Max. No, no; 'Tis plain that word you unawares did use, And told a truth which now you would excuse. Besides my wife and mistress, here are none, Who can the title of a princess own.
Por. There is one more, Your daughter, sir: Let that your doubt remove.
Max. But she is not that princess whom you love.
Por. I named not love, though it might doubtful seem: She's fair, and is that princess I esteem.
Max. Go, and to passion your esteem improve, While I command her to receive your love. [Exit Por.
Enter St Catharine.
S. Cath. I come not now, as captive to your power, To beg; but as high heaven's ambassador, The laws of my religion to fulfil: Heaven sends me to return you good for ill. Your empress to your love I would restore, And to your mind the peace it had before.
Max. While in another's name you peace declare, Princess, you in your own proclaim a war. Your too great power does your design oppose; You make those breaches which you strive to close.
S. Cath. That little beauty, which too much you prize, Seeks not to move your heart, or draw your eyes: Your love to Berenice is due alone; Love, like that power which I adore, is one. When fixed to one, it safe at anchor rides, And dares the fury of the winds and tides; But losing once that hold, to the wide ocean borne. It drives away at will, to every wave a scorn.
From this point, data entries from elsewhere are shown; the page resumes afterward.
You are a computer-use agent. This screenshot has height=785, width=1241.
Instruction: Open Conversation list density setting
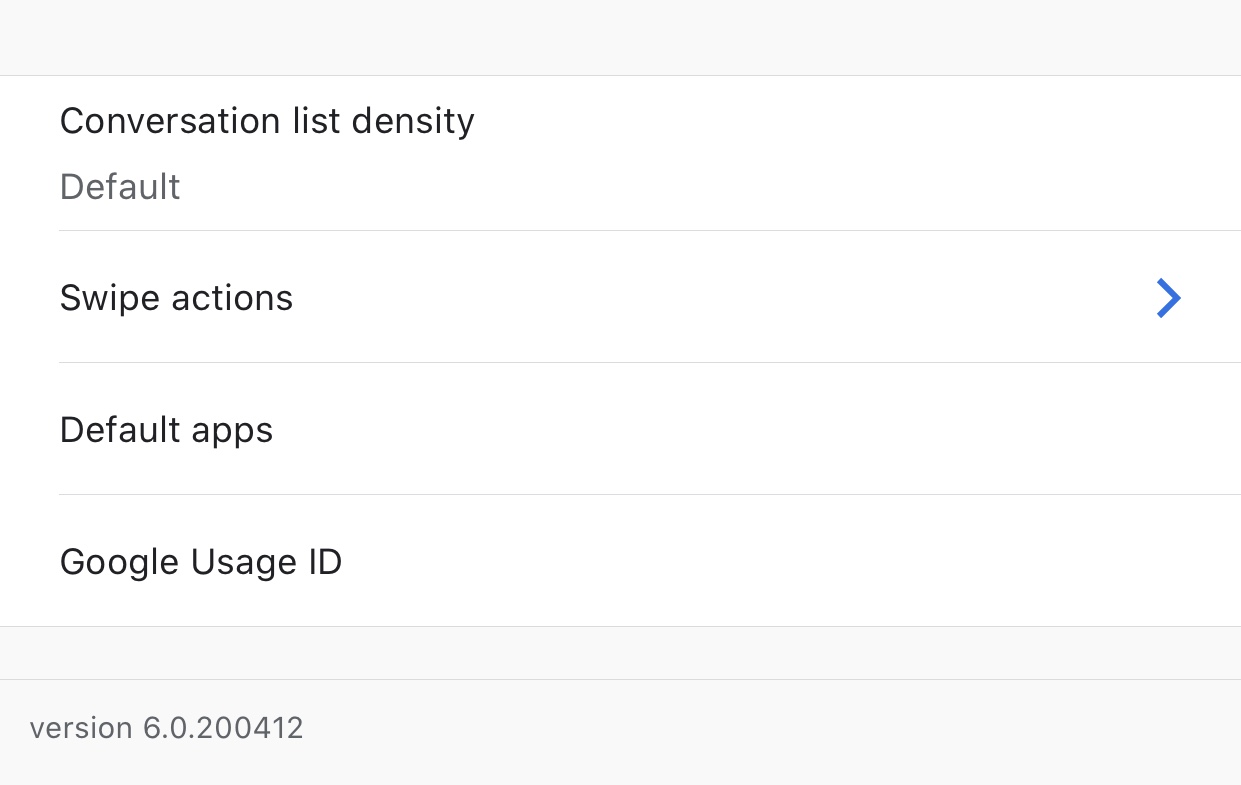tap(620, 153)
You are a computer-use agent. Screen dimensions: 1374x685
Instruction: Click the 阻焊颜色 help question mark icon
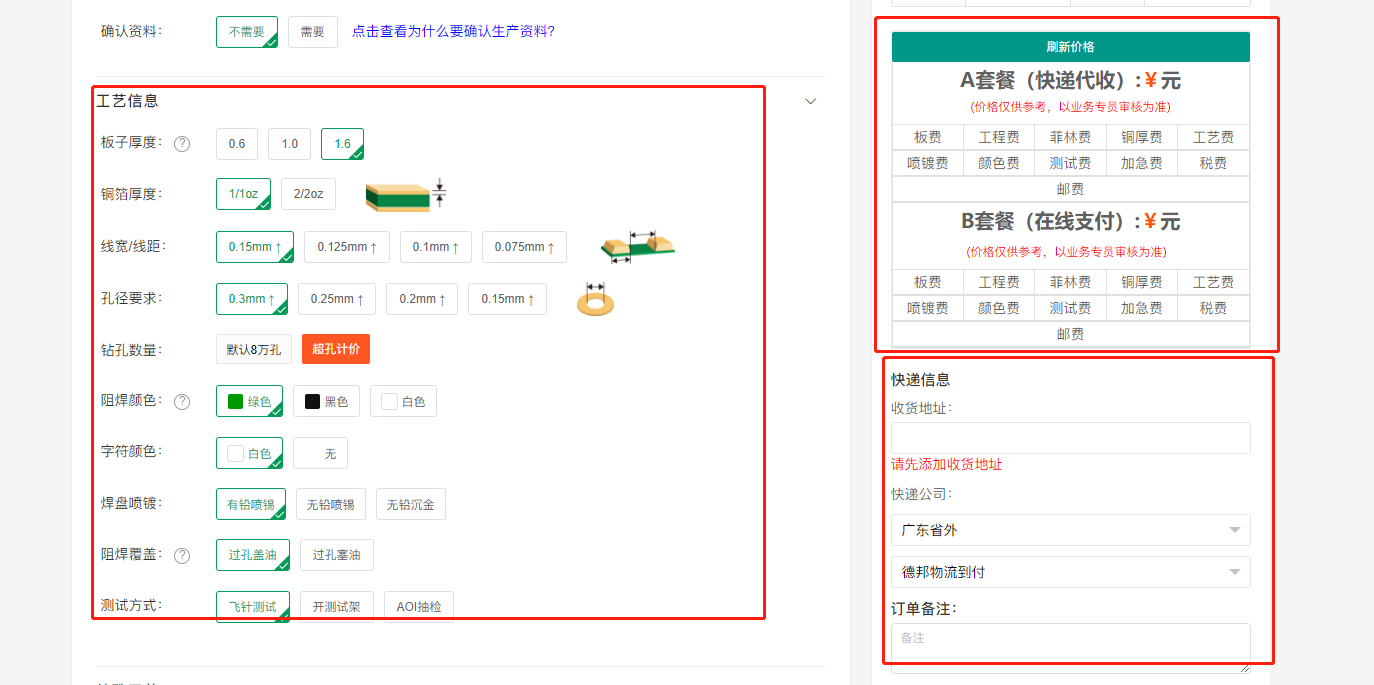(x=182, y=402)
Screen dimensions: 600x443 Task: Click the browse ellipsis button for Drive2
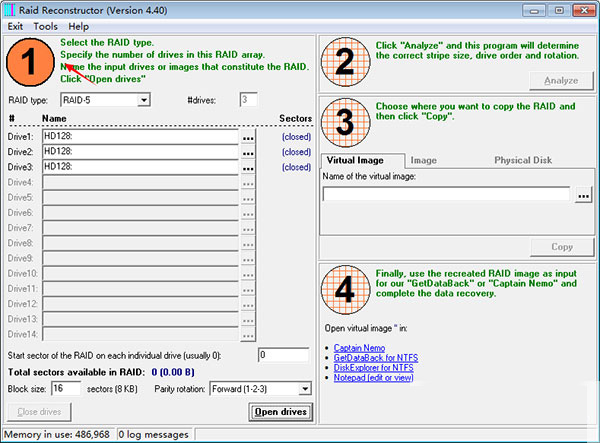(248, 152)
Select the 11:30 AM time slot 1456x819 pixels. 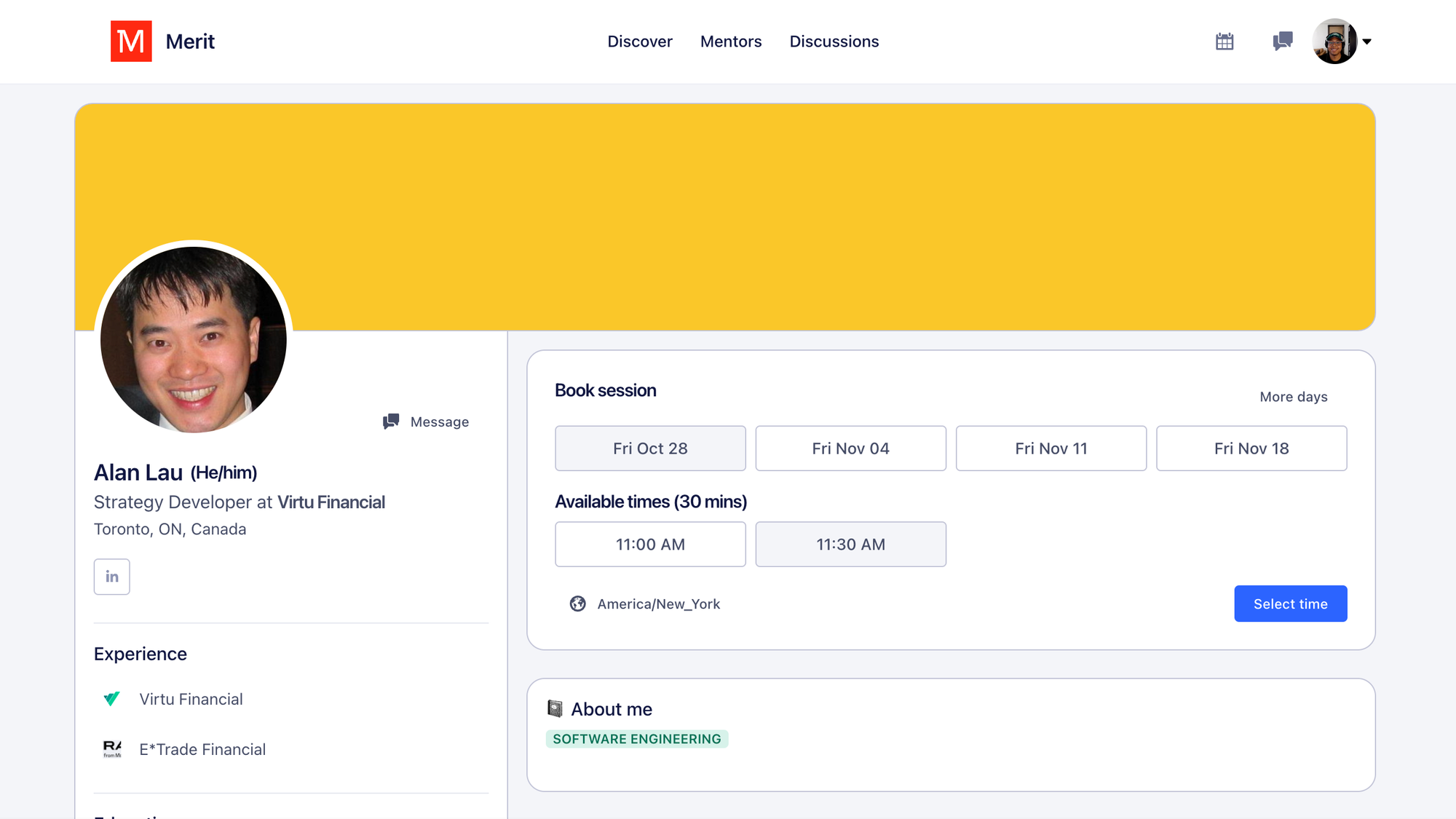tap(850, 544)
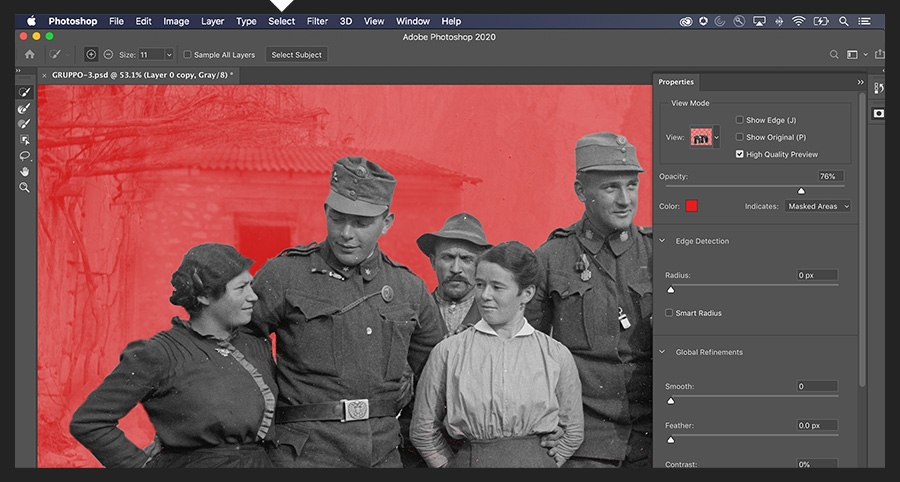Viewport: 900px width, 482px height.
Task: Switch to the Properties panel tab
Action: 676,82
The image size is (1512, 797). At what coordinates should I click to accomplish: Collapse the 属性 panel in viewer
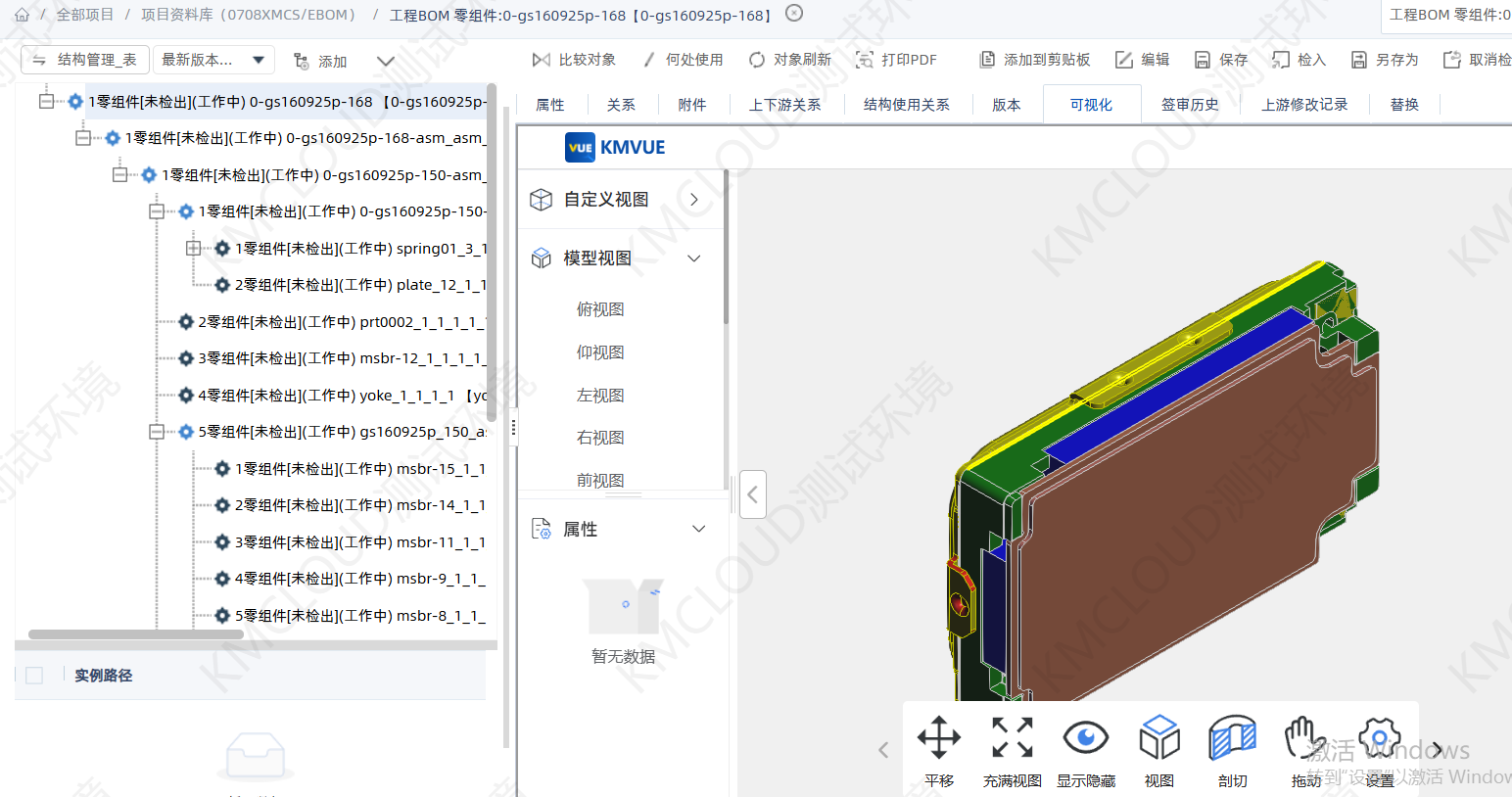point(698,528)
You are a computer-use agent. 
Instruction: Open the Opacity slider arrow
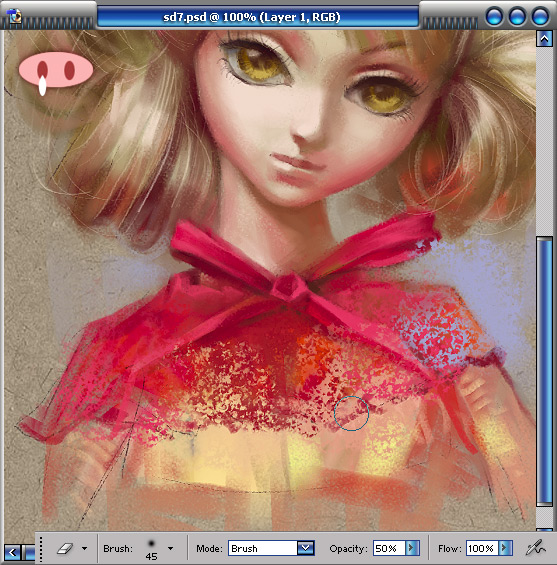coord(412,548)
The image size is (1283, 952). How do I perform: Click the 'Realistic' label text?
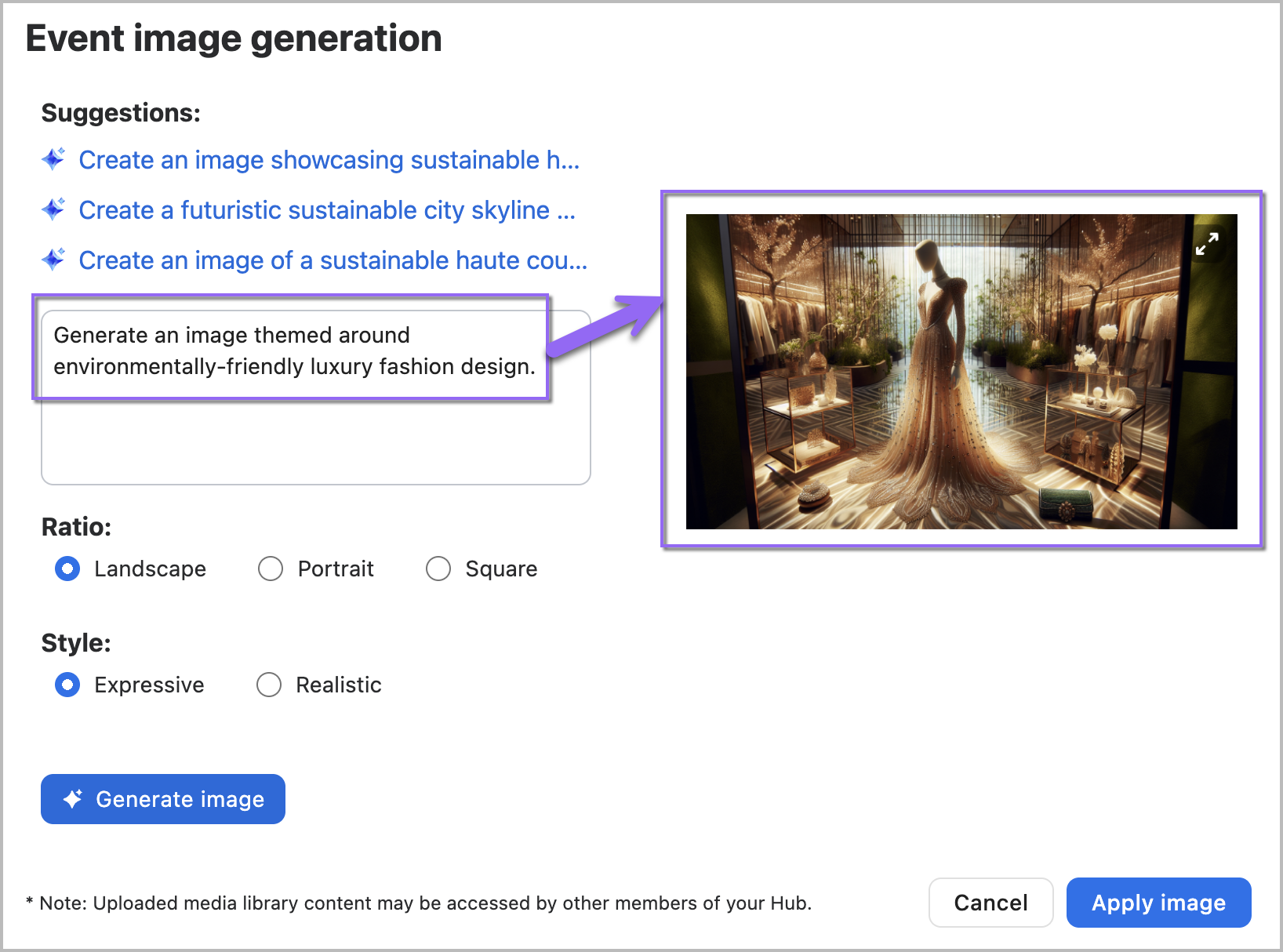(x=339, y=685)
Max. If to new persons I my love apply, The stars and nature are in fault, not I: My loves are like my old prætorian bands, Whose arbitrary power their prince commands: I can no more make passion come or go, Than you can bid your Nilus ebb or flow. 'Tis lawless, and will love, and where it list; And that's no sin, which no man can resist: Those who impute it to me as a crime, Would make a god of me before my time.